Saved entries
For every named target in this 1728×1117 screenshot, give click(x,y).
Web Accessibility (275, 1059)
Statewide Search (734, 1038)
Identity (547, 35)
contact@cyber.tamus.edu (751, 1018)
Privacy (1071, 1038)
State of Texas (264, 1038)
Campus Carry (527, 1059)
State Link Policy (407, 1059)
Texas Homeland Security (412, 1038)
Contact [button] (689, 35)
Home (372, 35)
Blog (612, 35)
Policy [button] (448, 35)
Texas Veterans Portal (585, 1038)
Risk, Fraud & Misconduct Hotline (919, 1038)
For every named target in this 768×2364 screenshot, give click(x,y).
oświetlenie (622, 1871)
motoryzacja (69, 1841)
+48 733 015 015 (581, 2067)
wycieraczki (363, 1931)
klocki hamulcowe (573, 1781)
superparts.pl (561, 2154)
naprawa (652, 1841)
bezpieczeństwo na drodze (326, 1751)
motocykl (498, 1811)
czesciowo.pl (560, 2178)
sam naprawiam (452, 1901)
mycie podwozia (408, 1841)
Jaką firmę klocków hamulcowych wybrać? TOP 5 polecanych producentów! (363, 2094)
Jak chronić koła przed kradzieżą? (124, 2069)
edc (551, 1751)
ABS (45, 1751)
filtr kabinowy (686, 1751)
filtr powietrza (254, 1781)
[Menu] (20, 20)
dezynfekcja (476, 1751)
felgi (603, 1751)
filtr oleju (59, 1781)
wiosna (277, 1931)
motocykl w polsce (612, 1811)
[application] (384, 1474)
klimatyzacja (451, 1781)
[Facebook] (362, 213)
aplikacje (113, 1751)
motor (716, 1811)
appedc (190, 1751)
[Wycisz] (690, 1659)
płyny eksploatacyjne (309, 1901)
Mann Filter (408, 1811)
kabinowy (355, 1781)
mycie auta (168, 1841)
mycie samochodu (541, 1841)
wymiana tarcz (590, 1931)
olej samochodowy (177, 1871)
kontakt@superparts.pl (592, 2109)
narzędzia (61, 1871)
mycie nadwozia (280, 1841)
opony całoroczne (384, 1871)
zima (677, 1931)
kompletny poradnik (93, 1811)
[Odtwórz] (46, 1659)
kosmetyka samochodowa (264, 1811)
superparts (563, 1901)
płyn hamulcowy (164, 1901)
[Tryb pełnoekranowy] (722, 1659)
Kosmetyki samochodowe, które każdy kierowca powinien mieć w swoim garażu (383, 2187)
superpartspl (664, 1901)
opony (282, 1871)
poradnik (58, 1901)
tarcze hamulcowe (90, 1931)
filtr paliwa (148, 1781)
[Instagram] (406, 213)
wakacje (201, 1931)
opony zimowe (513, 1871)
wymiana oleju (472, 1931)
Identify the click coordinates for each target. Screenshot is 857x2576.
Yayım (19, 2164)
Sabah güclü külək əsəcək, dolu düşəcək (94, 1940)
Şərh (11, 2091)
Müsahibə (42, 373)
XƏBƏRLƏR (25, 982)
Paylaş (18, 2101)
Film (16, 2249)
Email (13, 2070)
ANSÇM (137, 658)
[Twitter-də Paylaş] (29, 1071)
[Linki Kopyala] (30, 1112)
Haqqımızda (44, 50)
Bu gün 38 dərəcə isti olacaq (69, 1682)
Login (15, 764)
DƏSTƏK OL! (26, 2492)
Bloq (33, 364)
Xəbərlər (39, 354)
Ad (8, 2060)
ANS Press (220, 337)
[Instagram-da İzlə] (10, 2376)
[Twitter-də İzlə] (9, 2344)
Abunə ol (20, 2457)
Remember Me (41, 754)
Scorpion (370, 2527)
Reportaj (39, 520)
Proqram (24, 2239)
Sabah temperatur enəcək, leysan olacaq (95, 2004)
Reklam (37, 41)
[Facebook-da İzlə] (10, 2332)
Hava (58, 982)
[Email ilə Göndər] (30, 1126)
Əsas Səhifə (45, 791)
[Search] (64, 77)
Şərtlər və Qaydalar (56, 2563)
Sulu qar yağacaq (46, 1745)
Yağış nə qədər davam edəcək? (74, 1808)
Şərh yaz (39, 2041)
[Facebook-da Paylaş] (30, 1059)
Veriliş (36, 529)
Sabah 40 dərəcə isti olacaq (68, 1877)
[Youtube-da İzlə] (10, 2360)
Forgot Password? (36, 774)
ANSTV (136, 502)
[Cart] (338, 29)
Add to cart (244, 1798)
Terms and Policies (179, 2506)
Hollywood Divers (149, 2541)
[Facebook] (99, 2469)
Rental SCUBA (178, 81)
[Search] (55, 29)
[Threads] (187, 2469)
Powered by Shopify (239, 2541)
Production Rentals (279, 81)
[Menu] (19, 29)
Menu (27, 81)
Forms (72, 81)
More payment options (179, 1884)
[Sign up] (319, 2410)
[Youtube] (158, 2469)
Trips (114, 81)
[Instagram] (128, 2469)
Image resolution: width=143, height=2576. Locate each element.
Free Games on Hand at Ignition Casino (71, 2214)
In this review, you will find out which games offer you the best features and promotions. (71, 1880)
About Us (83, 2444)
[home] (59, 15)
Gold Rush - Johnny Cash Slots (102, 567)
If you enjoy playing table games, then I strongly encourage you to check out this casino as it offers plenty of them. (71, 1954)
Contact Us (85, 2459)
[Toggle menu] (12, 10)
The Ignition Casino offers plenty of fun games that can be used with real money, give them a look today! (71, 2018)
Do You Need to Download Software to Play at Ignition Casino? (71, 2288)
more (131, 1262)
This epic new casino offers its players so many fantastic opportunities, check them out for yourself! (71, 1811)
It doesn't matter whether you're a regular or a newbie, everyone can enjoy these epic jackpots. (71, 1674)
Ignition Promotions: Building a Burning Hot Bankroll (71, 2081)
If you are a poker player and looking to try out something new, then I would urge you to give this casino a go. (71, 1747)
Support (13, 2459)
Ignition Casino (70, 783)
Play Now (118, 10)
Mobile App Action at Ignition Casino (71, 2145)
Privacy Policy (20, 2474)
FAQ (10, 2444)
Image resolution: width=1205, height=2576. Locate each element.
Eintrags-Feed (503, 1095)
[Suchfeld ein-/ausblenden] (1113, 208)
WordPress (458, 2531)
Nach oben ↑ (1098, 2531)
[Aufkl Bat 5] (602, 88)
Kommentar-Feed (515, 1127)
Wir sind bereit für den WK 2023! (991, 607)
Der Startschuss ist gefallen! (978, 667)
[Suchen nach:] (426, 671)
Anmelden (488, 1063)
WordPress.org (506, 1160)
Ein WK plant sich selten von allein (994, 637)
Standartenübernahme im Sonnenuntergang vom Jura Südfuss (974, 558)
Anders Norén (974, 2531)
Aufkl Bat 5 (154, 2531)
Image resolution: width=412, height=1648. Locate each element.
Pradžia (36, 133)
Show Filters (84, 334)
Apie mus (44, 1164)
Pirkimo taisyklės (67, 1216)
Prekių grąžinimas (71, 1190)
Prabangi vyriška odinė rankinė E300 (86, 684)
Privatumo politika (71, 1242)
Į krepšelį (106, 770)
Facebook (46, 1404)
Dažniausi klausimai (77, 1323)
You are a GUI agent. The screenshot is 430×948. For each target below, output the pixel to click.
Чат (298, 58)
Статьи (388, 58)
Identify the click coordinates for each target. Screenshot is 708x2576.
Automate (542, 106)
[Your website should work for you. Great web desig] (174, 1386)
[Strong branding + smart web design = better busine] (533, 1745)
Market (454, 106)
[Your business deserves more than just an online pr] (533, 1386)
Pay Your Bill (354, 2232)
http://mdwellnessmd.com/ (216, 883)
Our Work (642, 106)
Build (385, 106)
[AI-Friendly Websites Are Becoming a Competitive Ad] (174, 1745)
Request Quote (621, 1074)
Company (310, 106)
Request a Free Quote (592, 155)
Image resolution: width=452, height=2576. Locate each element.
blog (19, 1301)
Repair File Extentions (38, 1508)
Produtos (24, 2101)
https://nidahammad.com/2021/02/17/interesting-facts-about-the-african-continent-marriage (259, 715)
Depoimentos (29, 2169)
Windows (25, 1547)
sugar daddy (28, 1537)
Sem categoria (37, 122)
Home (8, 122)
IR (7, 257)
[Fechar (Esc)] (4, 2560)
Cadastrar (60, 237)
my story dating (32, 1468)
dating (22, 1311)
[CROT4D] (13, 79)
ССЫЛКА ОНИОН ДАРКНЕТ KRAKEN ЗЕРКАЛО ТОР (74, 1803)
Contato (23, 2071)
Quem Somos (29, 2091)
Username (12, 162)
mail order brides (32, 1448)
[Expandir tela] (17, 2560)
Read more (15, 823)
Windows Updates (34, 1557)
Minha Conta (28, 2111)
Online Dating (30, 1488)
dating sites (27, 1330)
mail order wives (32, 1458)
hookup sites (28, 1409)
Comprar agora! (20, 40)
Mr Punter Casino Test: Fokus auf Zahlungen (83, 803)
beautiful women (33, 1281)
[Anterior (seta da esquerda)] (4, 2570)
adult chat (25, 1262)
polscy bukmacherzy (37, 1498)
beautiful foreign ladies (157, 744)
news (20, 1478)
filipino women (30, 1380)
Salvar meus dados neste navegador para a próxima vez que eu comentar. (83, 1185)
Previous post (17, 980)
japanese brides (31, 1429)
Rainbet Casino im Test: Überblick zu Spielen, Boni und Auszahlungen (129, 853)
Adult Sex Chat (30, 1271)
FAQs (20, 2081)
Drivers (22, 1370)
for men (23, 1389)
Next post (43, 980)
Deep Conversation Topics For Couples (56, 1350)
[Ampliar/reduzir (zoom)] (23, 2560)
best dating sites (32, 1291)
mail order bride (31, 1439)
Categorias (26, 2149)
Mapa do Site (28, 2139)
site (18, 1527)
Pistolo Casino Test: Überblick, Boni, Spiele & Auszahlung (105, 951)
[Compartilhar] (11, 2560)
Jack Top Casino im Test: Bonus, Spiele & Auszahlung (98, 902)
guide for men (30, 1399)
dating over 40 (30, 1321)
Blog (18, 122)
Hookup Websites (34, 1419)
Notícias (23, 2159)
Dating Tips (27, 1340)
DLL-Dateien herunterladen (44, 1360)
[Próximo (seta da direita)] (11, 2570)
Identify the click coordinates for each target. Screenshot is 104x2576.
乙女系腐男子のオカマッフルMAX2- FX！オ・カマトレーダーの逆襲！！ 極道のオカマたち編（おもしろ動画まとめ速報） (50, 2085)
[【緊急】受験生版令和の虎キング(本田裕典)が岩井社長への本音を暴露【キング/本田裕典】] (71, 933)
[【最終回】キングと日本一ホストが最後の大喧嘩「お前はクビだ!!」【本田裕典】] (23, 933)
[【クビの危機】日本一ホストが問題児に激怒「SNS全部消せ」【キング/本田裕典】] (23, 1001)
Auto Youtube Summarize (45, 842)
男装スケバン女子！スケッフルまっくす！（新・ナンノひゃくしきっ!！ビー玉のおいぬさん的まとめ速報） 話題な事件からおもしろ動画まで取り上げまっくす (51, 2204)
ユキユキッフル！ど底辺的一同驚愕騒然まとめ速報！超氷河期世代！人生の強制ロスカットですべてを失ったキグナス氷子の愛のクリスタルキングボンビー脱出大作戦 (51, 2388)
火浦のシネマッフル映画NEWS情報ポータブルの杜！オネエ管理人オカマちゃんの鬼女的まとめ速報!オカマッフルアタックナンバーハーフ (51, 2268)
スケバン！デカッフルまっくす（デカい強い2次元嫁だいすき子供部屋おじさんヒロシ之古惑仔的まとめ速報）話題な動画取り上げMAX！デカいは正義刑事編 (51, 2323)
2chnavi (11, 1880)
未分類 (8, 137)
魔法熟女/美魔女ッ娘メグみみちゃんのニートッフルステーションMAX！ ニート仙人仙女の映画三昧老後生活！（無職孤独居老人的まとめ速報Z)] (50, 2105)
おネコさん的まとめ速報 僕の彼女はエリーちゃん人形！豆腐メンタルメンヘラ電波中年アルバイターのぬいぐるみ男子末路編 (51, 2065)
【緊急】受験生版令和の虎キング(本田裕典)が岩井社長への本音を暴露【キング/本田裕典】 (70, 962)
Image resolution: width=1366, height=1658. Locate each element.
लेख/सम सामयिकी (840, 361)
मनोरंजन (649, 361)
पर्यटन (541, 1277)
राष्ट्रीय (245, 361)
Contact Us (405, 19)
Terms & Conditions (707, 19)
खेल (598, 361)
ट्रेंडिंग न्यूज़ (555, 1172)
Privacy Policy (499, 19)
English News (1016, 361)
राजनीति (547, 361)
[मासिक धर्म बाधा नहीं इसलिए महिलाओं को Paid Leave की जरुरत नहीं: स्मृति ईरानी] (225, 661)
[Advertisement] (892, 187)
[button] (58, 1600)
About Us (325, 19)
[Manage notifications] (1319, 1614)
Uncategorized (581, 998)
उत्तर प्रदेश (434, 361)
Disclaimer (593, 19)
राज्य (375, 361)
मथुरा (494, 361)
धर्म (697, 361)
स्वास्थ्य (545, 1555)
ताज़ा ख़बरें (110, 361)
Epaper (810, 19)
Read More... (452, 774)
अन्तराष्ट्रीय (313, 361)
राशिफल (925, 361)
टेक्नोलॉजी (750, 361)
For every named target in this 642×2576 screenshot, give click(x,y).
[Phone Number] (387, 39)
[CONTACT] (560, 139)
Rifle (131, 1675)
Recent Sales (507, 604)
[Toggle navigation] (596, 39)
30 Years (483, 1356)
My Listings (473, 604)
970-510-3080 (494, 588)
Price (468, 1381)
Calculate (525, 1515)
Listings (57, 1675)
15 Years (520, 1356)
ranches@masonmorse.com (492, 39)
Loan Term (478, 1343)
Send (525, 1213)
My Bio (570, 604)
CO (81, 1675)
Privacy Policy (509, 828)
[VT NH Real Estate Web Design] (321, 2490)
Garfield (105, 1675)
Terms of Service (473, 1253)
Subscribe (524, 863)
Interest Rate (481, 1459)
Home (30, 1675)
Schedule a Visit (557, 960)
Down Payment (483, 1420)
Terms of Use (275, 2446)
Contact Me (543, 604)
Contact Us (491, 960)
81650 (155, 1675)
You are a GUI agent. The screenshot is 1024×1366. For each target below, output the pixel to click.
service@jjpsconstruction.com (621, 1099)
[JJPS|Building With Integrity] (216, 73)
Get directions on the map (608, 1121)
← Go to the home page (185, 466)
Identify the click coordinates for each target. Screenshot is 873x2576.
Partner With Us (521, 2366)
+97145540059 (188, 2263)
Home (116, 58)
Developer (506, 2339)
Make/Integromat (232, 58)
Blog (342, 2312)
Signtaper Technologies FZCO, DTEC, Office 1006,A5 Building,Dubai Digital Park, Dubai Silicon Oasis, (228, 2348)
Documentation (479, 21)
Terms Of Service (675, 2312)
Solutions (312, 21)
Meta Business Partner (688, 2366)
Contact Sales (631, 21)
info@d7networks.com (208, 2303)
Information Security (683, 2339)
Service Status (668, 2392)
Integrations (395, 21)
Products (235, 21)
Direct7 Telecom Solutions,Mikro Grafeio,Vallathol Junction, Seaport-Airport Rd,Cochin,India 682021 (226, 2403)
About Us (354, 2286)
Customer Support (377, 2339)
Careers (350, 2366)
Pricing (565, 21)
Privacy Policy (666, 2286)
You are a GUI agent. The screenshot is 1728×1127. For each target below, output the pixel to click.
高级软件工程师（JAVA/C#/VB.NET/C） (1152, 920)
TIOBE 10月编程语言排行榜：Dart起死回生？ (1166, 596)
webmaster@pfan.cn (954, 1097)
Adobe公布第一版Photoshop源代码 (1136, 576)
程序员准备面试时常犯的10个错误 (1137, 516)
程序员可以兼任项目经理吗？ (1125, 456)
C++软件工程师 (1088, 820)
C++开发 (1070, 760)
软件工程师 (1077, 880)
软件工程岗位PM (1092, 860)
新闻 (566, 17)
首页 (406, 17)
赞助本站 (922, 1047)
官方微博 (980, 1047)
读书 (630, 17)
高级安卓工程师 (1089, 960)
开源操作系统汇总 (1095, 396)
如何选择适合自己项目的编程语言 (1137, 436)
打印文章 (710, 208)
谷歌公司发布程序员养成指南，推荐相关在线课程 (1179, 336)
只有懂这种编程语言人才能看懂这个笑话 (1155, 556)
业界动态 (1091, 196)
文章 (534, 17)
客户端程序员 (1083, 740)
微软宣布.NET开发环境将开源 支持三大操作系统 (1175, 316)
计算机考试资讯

● Exercise requirements
Reproduce precisely, and with no line left out, each line from the top of the entries through the line that carries "kabinowy (355, 1781)".

● Written response
For every named target in this 1728×1117 screenshot, give click(x,y).
Web Accessibility (275, 1059)
Statewide Search (734, 1038)
Identity (547, 35)
contact@cyber.tamus.edu (751, 1018)
Privacy (1071, 1038)
State of Texas (264, 1038)
Campus Carry (527, 1059)
State Link Policy (407, 1059)
Texas Homeland Security (412, 1038)
Contact [button] (689, 35)
Home (372, 35)
Blog (612, 35)
Policy [button] (448, 35)
Texas Veterans Portal (585, 1038)
Risk, Fraud & Misconduct Hotline (919, 1038)
For every named target in this 768×2364 screenshot, give click(x,y).
oświetlenie (622, 1871)
motoryzacja (69, 1841)
+48 733 015 015 (581, 2067)
wycieraczki (363, 1931)
klocki hamulcowe (573, 1781)
superparts.pl (561, 2154)
naprawa (652, 1841)
bezpieczeństwo na drodze (326, 1751)
motocykl (498, 1811)
czesciowo.pl (560, 2178)
sam naprawiam (452, 1901)
mycie podwozia (408, 1841)
Jaką firmę klocków hamulcowych wybrać? TOP 5 polecanych producentów! (363, 2094)
Jak chronić koła przed kradzieżą? (124, 2069)
edc (551, 1751)
ABS (45, 1751)
filtr kabinowy (686, 1751)
filtr powietrza (254, 1781)
[Menu] (20, 20)
dezynfekcja (476, 1751)
felgi (603, 1751)
filtr oleju (59, 1781)
wiosna (277, 1931)
motocykl w polsce (612, 1811)
[application] (384, 1474)
klimatyzacja (451, 1781)
[Facebook] (362, 213)
aplikacje (113, 1751)
motor (716, 1811)
appedc (190, 1751)
[Wycisz] (690, 1659)
płyny eksploatacyjne (309, 1901)
Mann Filter (408, 1811)
kabinowy (355, 1781)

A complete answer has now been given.